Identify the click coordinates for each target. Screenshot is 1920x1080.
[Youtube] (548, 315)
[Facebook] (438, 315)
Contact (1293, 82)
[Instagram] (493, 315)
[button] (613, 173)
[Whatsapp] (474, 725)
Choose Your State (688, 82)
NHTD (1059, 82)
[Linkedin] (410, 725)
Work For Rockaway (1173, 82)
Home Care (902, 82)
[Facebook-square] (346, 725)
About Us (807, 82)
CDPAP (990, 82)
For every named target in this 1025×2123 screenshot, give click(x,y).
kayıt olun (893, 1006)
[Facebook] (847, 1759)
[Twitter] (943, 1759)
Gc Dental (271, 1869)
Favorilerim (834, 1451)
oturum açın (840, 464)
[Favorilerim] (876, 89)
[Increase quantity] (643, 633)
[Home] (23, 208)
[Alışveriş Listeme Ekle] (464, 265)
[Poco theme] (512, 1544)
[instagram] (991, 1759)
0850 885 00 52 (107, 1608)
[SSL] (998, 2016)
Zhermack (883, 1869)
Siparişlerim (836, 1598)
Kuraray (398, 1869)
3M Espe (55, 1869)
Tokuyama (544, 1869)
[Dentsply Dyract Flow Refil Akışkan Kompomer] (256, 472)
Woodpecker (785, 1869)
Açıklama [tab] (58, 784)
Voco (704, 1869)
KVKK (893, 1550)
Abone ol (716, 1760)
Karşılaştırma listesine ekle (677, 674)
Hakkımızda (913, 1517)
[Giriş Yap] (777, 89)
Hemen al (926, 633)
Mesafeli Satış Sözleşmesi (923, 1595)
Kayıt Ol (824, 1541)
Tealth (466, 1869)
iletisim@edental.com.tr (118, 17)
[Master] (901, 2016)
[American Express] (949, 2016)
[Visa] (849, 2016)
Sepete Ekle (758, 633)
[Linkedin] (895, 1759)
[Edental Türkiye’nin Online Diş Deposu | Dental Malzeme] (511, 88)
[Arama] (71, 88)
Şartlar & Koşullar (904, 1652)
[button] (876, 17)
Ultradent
========================================================================
### WORK REQUIRED
Copy out the full material exactly as it appears.

### EXPECTED ANSWER
Identify the click coordinates for each target. Screenshot is 1920x1080.
[Youtube] (548, 315)
[Facebook] (438, 315)
Contact (1293, 82)
[Instagram] (493, 315)
[button] (613, 173)
[Whatsapp] (474, 725)
Choose Your State (688, 82)
NHTD (1059, 82)
[Linkedin] (410, 725)
Work For Rockaway (1173, 82)
Home Care (902, 82)
[Facebook-square] (346, 725)
About Us (807, 82)
CDPAP (990, 82)
For every named target in this 1025×2123 screenshot, give click(x,y).
kayıt olun (893, 1006)
[Facebook] (847, 1759)
[Twitter] (943, 1759)
Gc Dental (271, 1869)
Favorilerim (834, 1451)
oturum açın (840, 464)
[Favorilerim] (876, 89)
[Increase quantity] (643, 633)
[Home] (23, 208)
[Alışveriş Listeme Ekle] (464, 265)
[Poco theme] (512, 1544)
[instagram] (991, 1759)
0850 885 00 52 (107, 1608)
[SSL] (998, 2016)
Zhermack (883, 1869)
Siparişlerim (836, 1598)
Kuraray (398, 1869)
3M Espe (55, 1869)
Tokuyama (544, 1869)
[Dentsply Dyract Flow Refil Akışkan Kompomer] (256, 472)
Woodpecker (785, 1869)
Açıklama [tab] (58, 784)
Voco (704, 1869)
KVKK (893, 1550)
Abone ol (716, 1760)
Karşılaştırma listesine ekle (677, 674)
Hakkımızda (913, 1517)
[Giriş Yap] (777, 89)
Hemen al (926, 633)
Mesafeli Satış Sözleşmesi (923, 1595)
Kayıt Ol (824, 1541)
Tealth (466, 1869)
iletisim@edental.com.tr (118, 17)
[Master] (901, 2016)
[American Express] (949, 2016)
[Visa] (849, 2016)
Sepete Ekle (758, 633)
[Linkedin] (895, 1759)
[Edental Türkiye’nin Online Diş Deposu | Dental Malzeme] (511, 88)
[Arama] (71, 88)
Şartlar & Koşullar (904, 1652)
[button] (876, 17)
Ultradent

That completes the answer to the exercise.